Baron has replaced his marrow with this ethos. It
filters, in the immortal words of General Jack D. Ripper, Baron's "pure bodily
fluids."
Baron's DNA contains a strong dose of the
strategic.
Just as other editors across the nation had to do,
Baron presided over slashing the Globe's
arts and entertainment coverage. In the process, however, Baron focused on
writers who became Pulitzer Prize winners for criticism (Sebastian Smee for
art, Wesley Morris for film, and Mark Feeney for visual culture) as well as
another guy who, in addition to contributing his regular ration of inches, also
writes books (Ty Burr).
Of the six Pulitzers the Globe would win while working under Baron's banner, the most
interesting was the prize Gareth Cook (formerly an editor at the Phoenix) won for his explanatory writing
about stem cell research, which made the arcane understandable.
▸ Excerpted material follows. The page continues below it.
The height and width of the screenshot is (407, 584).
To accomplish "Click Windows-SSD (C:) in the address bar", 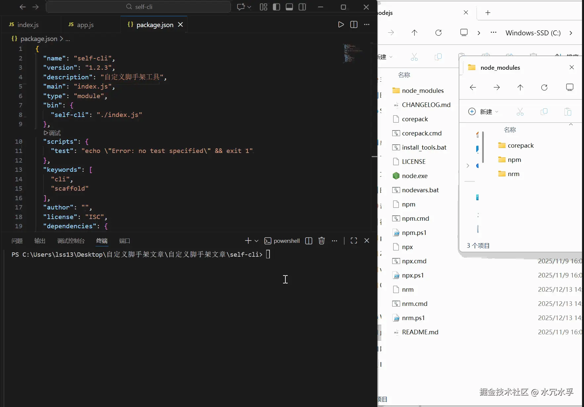I will [533, 33].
Paradoxical though it may be, a sure measure of
Baron's success at the Globe can be
measured by protégées of his that moved on to the Times mothership: Pulitzer Prize winners Charles Savage and Michael
Paulson, metropolitan editor Carolyn Ryan, and reporter Binyamin Appelbaum - to
name four.
If, in 50 years' time, newspaper history has more
than an academic interest, Baron will be ranked on a par with Tom Winship. Winship,
a swamp Yankee (not a Brahmin), who married well (a Cabot), and whose dad just
happened to be Globe editor,
accomplished the seemingly impossible task of propelling Boston's comfortable snooze of a daily into
the national limelight once he took over the shop.
At a glance, Baron might appear to be the
anti-Winship. Or in the lingo of Jerry Seinfeld, Bizzaro Winship.
No squire-like suspenders or backslapping for
Marty.
But what they shared in common was simple; a love
of action.
Winship had his war, Vietnam;
Baron his, Iraq and Afghanistan.
When Anthony Shadid, who would ultimately die in
the employ of the Times in the early
days of the Syrian uprising, was wounded while working for the Globe in the Middle East, Baron jumped
on the first plane to Israel
to be by Shadid's side.
Baron walked into the Globe six weeks before 9/11. In the years that followed Baron and
the Globe suffered tremendous trials,
budget and salary cuts, the rumors - first - that the Times would sell it, then the threat to close it.
It in no way diminishes the scope or the quality
of Baron's achievement to say that he kept the bean counters quiet.
More importantly, he kept the newsroom marching.
There was no compromise on investigative work by
the Spotlight Team, as the investigation into to sleazy patronage of the
probation department, or the probe of judges who brush off drunk driving
charges, proved.
The death of Senator Ted Kennedy yielded sterling
coverage - truly (and a cliché says it accurately) a first draft of history.
And also a book, Ted Kennedy: Scenes from
an Epic Life.
So who takes over for Baron? And how many people
will he eventually take with him to the Post?
The second is impossible to answer.
As for his successor, the newsroom is betting on
one of three candidates, with the handicapping in this order: Peter Canellos,
editorial page editor and former Washington
bureau chief (smart, innovative, but a bit distant); Brian McGrory, metro
columnist and former metro editor (hard driving, but volatile); Caleb Solomon
(shrewd page-one tactician, but too much in Baron's shadow).
As a lifetime Globe
reader, I'd be interested in how any one of these three might play out. But New York is playing for
higher stakes.
My hunch is that some fifty-something Times veteran who is out of the running
to be the next editor of the Gray Lady, but still has that unusual portfolio of
talents needed to be the maestro of the daily miracle that is a newspaper gets
the nod.
Before Baron was named Globe editor in 2001, there were three strong candidates in the
organization: managing editor Gregg Moore, a shrewd, genial, and ruthless
newsroom operator; special projects honcho Ben Bradlee, the epitome of journalistic
shoe-leather and hustle; and David Shribman, Pulitzer Prize winning Washington
Bureau chief.
The New
York brass, however, had its own agenda, and his name
was Marty Baron. I wouldn't be surprised if history replayed itself.